» **Reading text**
::::::::::

JonasGeiping / cramming

Cramming the training of a (BERT-type) language model into limited compute.
MIT License
1.3k stars 100 forks source link

Evaluation failed on MNLI and STSB Datasets for Last1.13release #29

Closed Labyrintbs closed 1 year ago

Labyrintbs commented 1 year ago

I followed instructions to replicate the Last1.13release using the corrseponding version's README.md, i.e.

python pretrain.py name=amp_b4096_c5_o3_final arch=bert-c5 train=bert-o3 train.batch_size=4096 data=bookcorpus-wikipedia

python eval.py eval=GLUE_sane name=amp_b4096_c5_o3_final eval.checkpoint=latest impl.microbatch_size=16 impl.shuffle_in_dataloader=True

The pretraining worked fine except for loss explosion using the default lr_scheduler budget-triangle2 in bert-o3.yaml, so i just changed to budget-one-cycle according to the report of schedulers on the paper, since these two have similar behaviors for pretraining loss decay. Anyway the pretraining finnaly achieved a loss of 1.8282 in a RTX2080Ti for a single day, equivalent to the result reported in paper. But for evaluation, problem came out for the downstream tasks diffrent of 2 classifications, like 3 classification for MNLI and 1 classification for STSB. For MNLI, errors happened like RuntimeError: CUDA error: device-side assert triggered or IndexError: Target 2 is out of bounds if putting the model on CPU and to looking for further infos. For STSB, errors happened like loss evaluation error happens, Target size (torch.Size([16])) must be the same as input size (torch.Size([16, 2]))

I checked the code carefully, and found the problem comes one line from the 'class ScriptableLMForSequenceClassification(PreTrainedModel)'

config.arch['num_labels'] = config.num_labels

(https://github.com/JonasGeiping/cramming/blob/4a5e3008a5ec05ed68f9d096e4875f8dddadcf81/cramming/architectures/scriptable_bert.py#L229)

which is initialized in downstream task function (https://github.com/JonasGeiping/cramming/blob/4a5e3008a5ec05ed68f9d096e4875f8dddadcf81/cramming/architectures/scriptable_bert.py#L24C1-L35C17)

::::::::::

» **Records supplied**
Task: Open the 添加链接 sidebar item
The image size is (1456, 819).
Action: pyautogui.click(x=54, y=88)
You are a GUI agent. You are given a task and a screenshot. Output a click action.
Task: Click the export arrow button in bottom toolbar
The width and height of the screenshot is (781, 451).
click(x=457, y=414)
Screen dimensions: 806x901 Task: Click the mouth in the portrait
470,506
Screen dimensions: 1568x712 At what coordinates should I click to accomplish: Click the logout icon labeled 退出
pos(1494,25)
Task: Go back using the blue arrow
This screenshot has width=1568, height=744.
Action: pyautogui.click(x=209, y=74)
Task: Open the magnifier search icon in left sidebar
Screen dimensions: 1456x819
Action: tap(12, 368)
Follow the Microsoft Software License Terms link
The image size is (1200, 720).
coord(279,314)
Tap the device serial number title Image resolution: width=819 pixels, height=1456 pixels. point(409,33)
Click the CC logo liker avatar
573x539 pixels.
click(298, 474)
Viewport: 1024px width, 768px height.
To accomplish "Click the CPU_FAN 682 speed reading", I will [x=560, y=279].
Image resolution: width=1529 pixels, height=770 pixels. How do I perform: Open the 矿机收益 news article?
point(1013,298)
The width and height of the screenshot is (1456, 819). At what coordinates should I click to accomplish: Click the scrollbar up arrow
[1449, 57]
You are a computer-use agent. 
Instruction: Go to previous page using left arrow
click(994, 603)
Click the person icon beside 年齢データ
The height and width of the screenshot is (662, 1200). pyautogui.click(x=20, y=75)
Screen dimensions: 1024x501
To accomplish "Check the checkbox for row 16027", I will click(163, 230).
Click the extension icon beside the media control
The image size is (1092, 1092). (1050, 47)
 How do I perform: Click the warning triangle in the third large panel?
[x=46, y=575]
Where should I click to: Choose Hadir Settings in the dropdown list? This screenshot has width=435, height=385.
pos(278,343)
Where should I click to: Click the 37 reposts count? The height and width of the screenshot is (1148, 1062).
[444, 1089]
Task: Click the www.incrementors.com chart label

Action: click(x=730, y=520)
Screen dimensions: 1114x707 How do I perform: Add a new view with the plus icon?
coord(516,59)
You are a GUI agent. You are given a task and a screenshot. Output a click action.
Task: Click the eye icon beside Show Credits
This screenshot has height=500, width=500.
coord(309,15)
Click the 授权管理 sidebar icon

::::::::::

» **Problems to solve**
**a)** Can you print the cramming issue word for word, from "MIT License" to "version's README.md, i.e."?
**b)** Can you arrange the entries from the line with "Screen dimensions: 1024x501" to the line with "Action: click(x=730, y=520)", both included, as a Markdown table with the columns Row and Line, leaving out blank lines?

» **Answers given**
**a)**
MIT License
1.3k stars 100 forks source link

Evaluation failed on MNLI and STSB Datasets for Last1.13release #29

Closed Labyrintbs closed 1 year ago

Labyrintbs commented 1 year ago

I followed instructions to replicate the Last1.13release using the corrseponding version's README.md, i.e.

**b)**
| Row | Line |
|---|---|
| 1 | Screen dimensions: 1024x501 |
| 2 | To accomplish "Check the checkbox for row 16027", I will click(163, 230). |
| 3 | Click the extension icon beside the media control |
| 4 | The image size is (1092, 1092). (1050, 47) |
| 5 |  How do I perform: Click the warning triangle in the third large panel? |
| 6 | [x=46, y=575] |
| 7 | Where should I click to: Choose Hadir Settings in the dropdown list? This screenshot has width=435, height=385. |
| 8 | pos(278,343) |
| 9 | Where should I click to: Click the 37 reposts count? The height and width of the screenshot is (1148, 1062). |
| 10 | [444, 1089] |
| 11 | Task: Click the www.incrementors.com chart label |
| 12 | Action: click(x=730, y=520) |